I think it is very important that I maintain a set of expectations in my life.  I even think it is important that we have expectations of our family and friends.  I mean, if we never expected much out of the people we associated with what stops us from hanging around with a "bad crowd" or lowering our own expectations in response to our environment.  But where is the line in the sand?  What happens when my expectations on someone, don't come close to the expectations they have on themselves?  What about when their life experiences have lead them to draw different conclusions and expectations on a situation that don't match mine?  When does placing my expectations on someone else, become selfish?

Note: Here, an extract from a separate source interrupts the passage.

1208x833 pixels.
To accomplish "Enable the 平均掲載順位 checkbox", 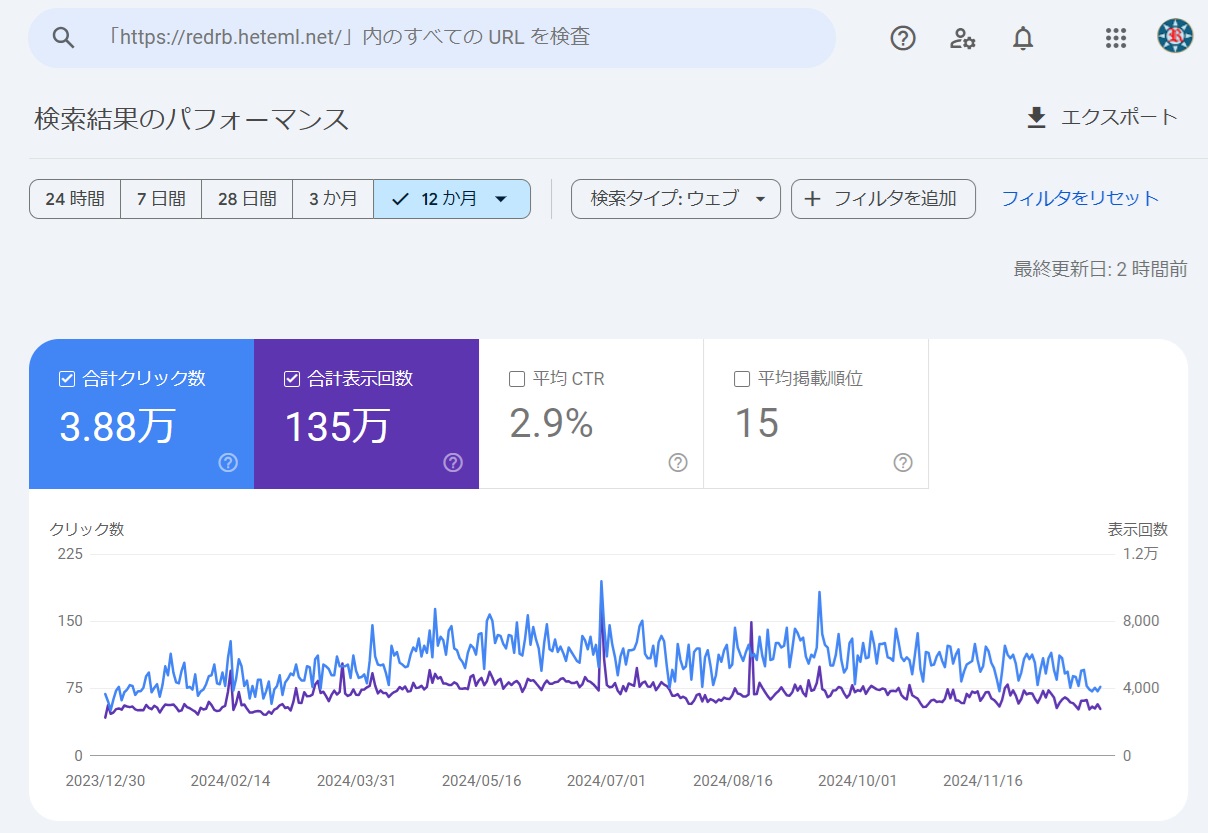I will tap(742, 379).
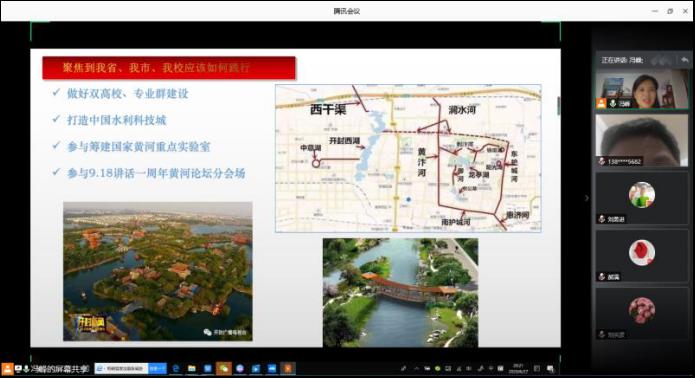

 As I have grown up, I have realized on several occasions that my expectations don't necessarily meet other's expectations and vice versa.  This has also become blatantly apparent while parenting.  How I expect someone to react in a certain situation doesn't always happen and it can generate conflict.  I even set expectations on the small inconsequential things that happen during a day.  How I want my work day to go, how I want a special night with the husband to go, how I want my children to behave.  Then, I get upset if everything doesn't go as I expected in my mental plan.  Am I setting up someone for failure when I set expectations on them?

Here are a couple of examples:

When I ask Cody to take out the trash and he says, "Yes", I expect him to take it out right then.  When I walk by 30 minutes later and the trash is still in the can, I get frustrated.  My expectations on the time frame that the trash should be taken out wasn't the same as his.  Will the trash get taken out? Yes.  Will it be on my time frame? Not always.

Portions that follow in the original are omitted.